**Your task**
A verbatim reproduction of every entry is the expected answer.
□ □ □
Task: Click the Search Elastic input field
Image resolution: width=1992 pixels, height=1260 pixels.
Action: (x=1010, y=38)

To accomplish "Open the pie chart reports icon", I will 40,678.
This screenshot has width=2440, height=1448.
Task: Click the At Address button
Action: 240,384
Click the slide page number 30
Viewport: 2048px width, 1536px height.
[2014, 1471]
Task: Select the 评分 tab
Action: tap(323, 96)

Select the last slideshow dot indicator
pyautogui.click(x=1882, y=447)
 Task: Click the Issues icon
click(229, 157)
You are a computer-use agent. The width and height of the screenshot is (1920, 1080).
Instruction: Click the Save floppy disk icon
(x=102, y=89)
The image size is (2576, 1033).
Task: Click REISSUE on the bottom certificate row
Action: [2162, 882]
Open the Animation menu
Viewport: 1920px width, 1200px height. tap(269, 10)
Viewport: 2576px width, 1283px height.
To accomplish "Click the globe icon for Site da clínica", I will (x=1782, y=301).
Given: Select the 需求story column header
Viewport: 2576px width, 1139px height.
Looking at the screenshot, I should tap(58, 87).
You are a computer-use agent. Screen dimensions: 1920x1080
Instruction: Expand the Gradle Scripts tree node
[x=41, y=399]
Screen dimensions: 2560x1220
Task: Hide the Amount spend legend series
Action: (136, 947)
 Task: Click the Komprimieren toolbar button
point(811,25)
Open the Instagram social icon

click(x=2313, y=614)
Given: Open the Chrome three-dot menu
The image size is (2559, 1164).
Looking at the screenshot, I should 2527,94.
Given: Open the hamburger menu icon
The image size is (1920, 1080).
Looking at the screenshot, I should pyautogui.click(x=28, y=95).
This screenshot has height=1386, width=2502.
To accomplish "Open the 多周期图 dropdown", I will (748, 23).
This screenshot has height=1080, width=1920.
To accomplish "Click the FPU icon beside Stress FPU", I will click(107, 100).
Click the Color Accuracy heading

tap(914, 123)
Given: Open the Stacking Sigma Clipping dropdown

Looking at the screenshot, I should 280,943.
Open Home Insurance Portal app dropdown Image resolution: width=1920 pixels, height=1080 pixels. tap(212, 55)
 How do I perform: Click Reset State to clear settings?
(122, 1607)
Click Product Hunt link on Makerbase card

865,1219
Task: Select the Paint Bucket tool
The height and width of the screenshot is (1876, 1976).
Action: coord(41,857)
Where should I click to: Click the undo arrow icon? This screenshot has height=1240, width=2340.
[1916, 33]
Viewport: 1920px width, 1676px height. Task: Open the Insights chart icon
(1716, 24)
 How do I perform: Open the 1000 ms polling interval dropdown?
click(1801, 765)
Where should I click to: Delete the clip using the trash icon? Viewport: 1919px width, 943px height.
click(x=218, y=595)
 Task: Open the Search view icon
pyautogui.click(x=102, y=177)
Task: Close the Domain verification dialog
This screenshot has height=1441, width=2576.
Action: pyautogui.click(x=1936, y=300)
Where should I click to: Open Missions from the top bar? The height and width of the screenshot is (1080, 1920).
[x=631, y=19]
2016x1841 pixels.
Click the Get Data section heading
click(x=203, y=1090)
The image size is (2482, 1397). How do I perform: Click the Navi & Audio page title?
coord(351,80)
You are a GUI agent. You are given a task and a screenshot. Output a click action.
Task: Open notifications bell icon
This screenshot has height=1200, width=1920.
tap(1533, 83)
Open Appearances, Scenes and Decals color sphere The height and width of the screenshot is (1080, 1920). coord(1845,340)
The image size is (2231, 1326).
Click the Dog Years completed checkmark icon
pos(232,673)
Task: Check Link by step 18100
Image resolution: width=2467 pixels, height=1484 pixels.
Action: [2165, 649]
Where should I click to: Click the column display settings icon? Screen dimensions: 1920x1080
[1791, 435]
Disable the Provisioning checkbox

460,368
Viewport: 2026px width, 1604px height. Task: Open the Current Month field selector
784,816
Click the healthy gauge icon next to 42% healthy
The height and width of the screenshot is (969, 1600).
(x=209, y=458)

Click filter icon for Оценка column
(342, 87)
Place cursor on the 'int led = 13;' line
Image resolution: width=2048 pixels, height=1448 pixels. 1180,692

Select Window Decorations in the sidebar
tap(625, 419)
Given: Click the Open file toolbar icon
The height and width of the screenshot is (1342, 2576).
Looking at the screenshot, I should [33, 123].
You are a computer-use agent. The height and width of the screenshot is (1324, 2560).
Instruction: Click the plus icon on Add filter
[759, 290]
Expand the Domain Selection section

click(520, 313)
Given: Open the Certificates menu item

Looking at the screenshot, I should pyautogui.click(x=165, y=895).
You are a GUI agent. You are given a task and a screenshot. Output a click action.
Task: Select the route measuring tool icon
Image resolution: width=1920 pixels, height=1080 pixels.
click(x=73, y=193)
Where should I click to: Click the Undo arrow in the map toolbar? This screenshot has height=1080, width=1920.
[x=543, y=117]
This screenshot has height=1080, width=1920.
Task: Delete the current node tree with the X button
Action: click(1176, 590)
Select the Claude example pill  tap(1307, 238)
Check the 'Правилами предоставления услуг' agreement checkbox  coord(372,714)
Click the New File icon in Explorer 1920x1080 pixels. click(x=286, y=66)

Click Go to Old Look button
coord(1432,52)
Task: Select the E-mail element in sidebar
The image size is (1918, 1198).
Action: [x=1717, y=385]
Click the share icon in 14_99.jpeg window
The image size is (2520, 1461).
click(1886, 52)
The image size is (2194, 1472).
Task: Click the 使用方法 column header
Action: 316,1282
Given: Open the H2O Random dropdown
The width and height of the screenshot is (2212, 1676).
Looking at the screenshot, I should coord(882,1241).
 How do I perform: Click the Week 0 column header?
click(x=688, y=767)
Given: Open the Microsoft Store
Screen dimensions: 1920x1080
□ □ □
**Result for this exercise**
Task: Click the Search Elastic input field
Image resolution: width=1992 pixels, height=1260 pixels.
Action: (x=1010, y=38)

To accomplish "Open the pie chart reports icon", I will 40,678.
This screenshot has width=2440, height=1448.
Task: Click the At Address button
Action: 240,384
Click the slide page number 30
Viewport: 2048px width, 1536px height.
[2014, 1471]
Task: Select the 评分 tab
Action: tap(323, 96)

Select the last slideshow dot indicator
pyautogui.click(x=1882, y=447)
 Task: Click the Issues icon
click(229, 157)
You are a computer-use agent. The width and height of the screenshot is (1920, 1080).
Instruction: Click the Save floppy disk icon
(x=102, y=89)
The image size is (2576, 1033).
Task: Click REISSUE on the bottom certificate row
Action: [2162, 882]
Open the Animation menu
Viewport: 1920px width, 1200px height. tap(269, 10)
Viewport: 2576px width, 1283px height.
To accomplish "Click the globe icon for Site da clínica", I will (x=1782, y=301).
Given: Select the 需求story column header
Viewport: 2576px width, 1139px height.
Looking at the screenshot, I should tap(58, 87).
You are a computer-use agent. Screen dimensions: 1920x1080
Instruction: Expand the Gradle Scripts tree node
[x=41, y=399]
Screen dimensions: 2560x1220
Task: Hide the Amount spend legend series
Action: (136, 947)
 Task: Click the Komprimieren toolbar button
point(811,25)
Open the Instagram social icon

click(x=2313, y=614)
Given: Open the Chrome three-dot menu
The image size is (2559, 1164).
Looking at the screenshot, I should 2527,94.
Given: Open the hamburger menu icon
The image size is (1920, 1080).
Looking at the screenshot, I should pyautogui.click(x=28, y=95).
This screenshot has height=1386, width=2502.
To accomplish "Open the 多周期图 dropdown", I will (748, 23).
This screenshot has height=1080, width=1920.
To accomplish "Click the FPU icon beside Stress FPU", I will click(107, 100).
Click the Color Accuracy heading

tap(914, 123)
Given: Open the Stacking Sigma Clipping dropdown

Looking at the screenshot, I should 280,943.
Open Home Insurance Portal app dropdown Image resolution: width=1920 pixels, height=1080 pixels. tap(212, 55)
 How do I perform: Click Reset State to clear settings?
(122, 1607)
Click Product Hunt link on Makerbase card

865,1219
Task: Select the Paint Bucket tool
The height and width of the screenshot is (1876, 1976).
Action: coord(41,857)
Where should I click to: Click the undo arrow icon? This screenshot has height=1240, width=2340.
[1916, 33]
Viewport: 1920px width, 1676px height. Task: Open the Insights chart icon
(1716, 24)
 How do I perform: Open the 1000 ms polling interval dropdown?
click(1801, 765)
Where should I click to: Delete the clip using the trash icon? Viewport: 1919px width, 943px height.
click(x=218, y=595)
 Task: Open the Search view icon
pyautogui.click(x=102, y=177)
Task: Close the Domain verification dialog
This screenshot has height=1441, width=2576.
Action: pyautogui.click(x=1936, y=300)
Where should I click to: Open Missions from the top bar? The height and width of the screenshot is (1080, 1920).
[x=631, y=19]
2016x1841 pixels.
Click the Get Data section heading
click(x=203, y=1090)
The image size is (2482, 1397). How do I perform: Click the Navi & Audio page title?
coord(351,80)
You are a GUI agent. You are given a task and a screenshot. Output a click action.
Task: Open notifications bell icon
This screenshot has height=1200, width=1920.
tap(1533, 83)
Open Appearances, Scenes and Decals color sphere The height and width of the screenshot is (1080, 1920). coord(1845,340)
The image size is (2231, 1326).
Click the Dog Years completed checkmark icon
pos(232,673)
Task: Check Link by step 18100
Image resolution: width=2467 pixels, height=1484 pixels.
Action: [2165, 649]
Where should I click to: Click the column display settings icon? Screen dimensions: 1920x1080
[1791, 435]
Disable the Provisioning checkbox

460,368
Viewport: 2026px width, 1604px height. Task: Open the Current Month field selector
784,816
Click the healthy gauge icon next to 42% healthy
The height and width of the screenshot is (969, 1600).
(x=209, y=458)

Click filter icon for Оценка column
(342, 87)
Place cursor on the 'int led = 13;' line
Image resolution: width=2048 pixels, height=1448 pixels. 1180,692

Select Window Decorations in the sidebar
tap(625, 419)
Given: Click the Open file toolbar icon
The height and width of the screenshot is (1342, 2576).
Looking at the screenshot, I should [33, 123].
You are a computer-use agent. The height and width of the screenshot is (1324, 2560).
Instruction: Click the plus icon on Add filter
[759, 290]
Expand the Domain Selection section

click(520, 313)
Given: Open the Certificates menu item

Looking at the screenshot, I should pyautogui.click(x=165, y=895).
You are a GUI agent. You are given a task and a screenshot. Output a click action.
Task: Select the route measuring tool icon
Image resolution: width=1920 pixels, height=1080 pixels.
click(x=73, y=193)
Where should I click to: Click the Undo arrow in the map toolbar? This screenshot has height=1080, width=1920.
[x=543, y=117]
This screenshot has height=1080, width=1920.
Task: Delete the current node tree with the X button
Action: click(1176, 590)
Select the Claude example pill  tap(1307, 238)
Check the 'Правилами предоставления услуг' agreement checkbox  coord(372,714)
Click the New File icon in Explorer 1920x1080 pixels. click(x=286, y=66)

Click Go to Old Look button
coord(1432,52)
Task: Select the E-mail element in sidebar
The image size is (1918, 1198).
Action: [x=1717, y=385]
Click the share icon in 14_99.jpeg window
The image size is (2520, 1461).
click(1886, 52)
The image size is (2194, 1472).
Task: Click the 使用方法 column header
Action: 316,1282
Given: Open the H2O Random dropdown
The width and height of the screenshot is (2212, 1676).
Looking at the screenshot, I should coord(882,1241).
 How do I perform: Click the Week 0 column header?
click(x=688, y=767)
Given: Open the Microsoft Store
Screen dimensions: 1920x1080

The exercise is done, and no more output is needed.